Because of the wide variation in state laws, you will need to depend on your insurance professional to advise you properly.

Life and Disability Insurance

Life and disability insurance protects the business against the death or disability of the owner(s) or key employees. Your need for this insurance would depend on the legal structure of your business and whether you have a partner or a key employee.

If your business is a partnership, this form of insurance is well worth consideration. Normally, each partner would carry life insurance naming the other partner as beneficiary. If one partner dies, and the business has planned properly, the proceeds can be used to buy out the share of the decedent's partnership.

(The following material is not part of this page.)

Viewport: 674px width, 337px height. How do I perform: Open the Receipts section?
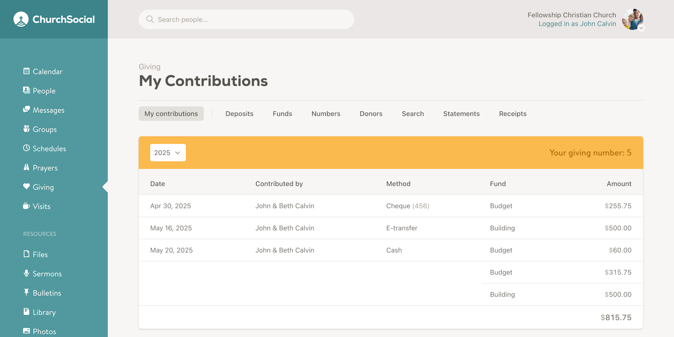pos(512,114)
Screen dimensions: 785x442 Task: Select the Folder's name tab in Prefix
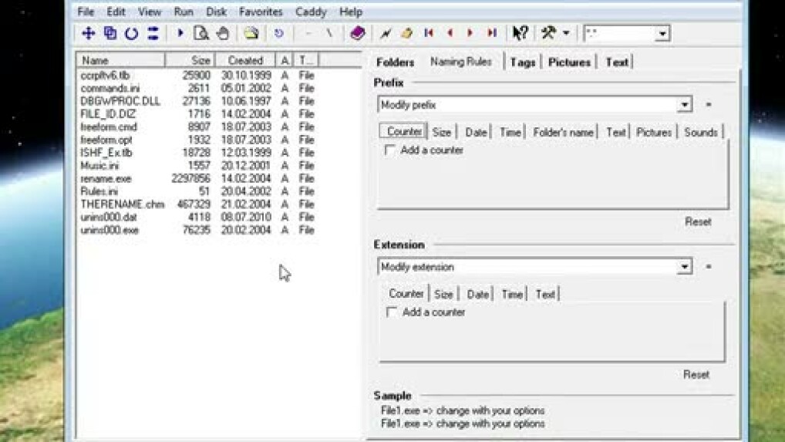tap(563, 132)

"Certainly, some permanent insurance will be a perfect fit for the post death buy-out," said Ted Kurlowicz, professor of Estate Planning at American University. "However, it's important to consider all contingencies. Other events could be trigger points for a buy-out. Remember, long-term disability is more likely than death, up to about age 67."

Kurlowicz said planning for sale or succession of a business should begin as soon as the business is started or acquired.

"It is critical for estate planning purposes to acquire life insurance on the owner for at least the value of the business," he said. "A succession plan will take years to implement, in many cases, and will be subject to constant fine-tuning. Adequate life insurance is essential to ensure that the heirs get value from the owner's efforts even if a continuation plan is not in place at the time of death."

Commercial Auto Insurance

As a fast lube business owner, you may not need to maintain a commercial vehicle. However, if you do use a car or van for business, a commercial auto insurance policy is necessary for your protection.   Yes, business insurance is both complicated and expensive, but most business planners agree with Boop who said, "My primary thought on business insurance in today's market is that one cannot go into business if one cannot afford insurance. Do a business plan with a realistic insurance estimate. It is irresponsible to serve clients, customers or the public without insurance in place.

"In my practice, we have seen the shocked look on an owner's face when their personal accounts are seized to pay a judgment. People fall in shops or on wet floors all of the time. Customers are robbed. The risks are infinite."

Combs recommended an independent broker rather than an insurance company agent for your insurance needs.

"Find an independent broker you like and trust," she said. "A broker, rather than an agent, works directly for you the client. It is the broker's job to shop the market for you, and then present you with the best options of coverage at the most reasonable prices."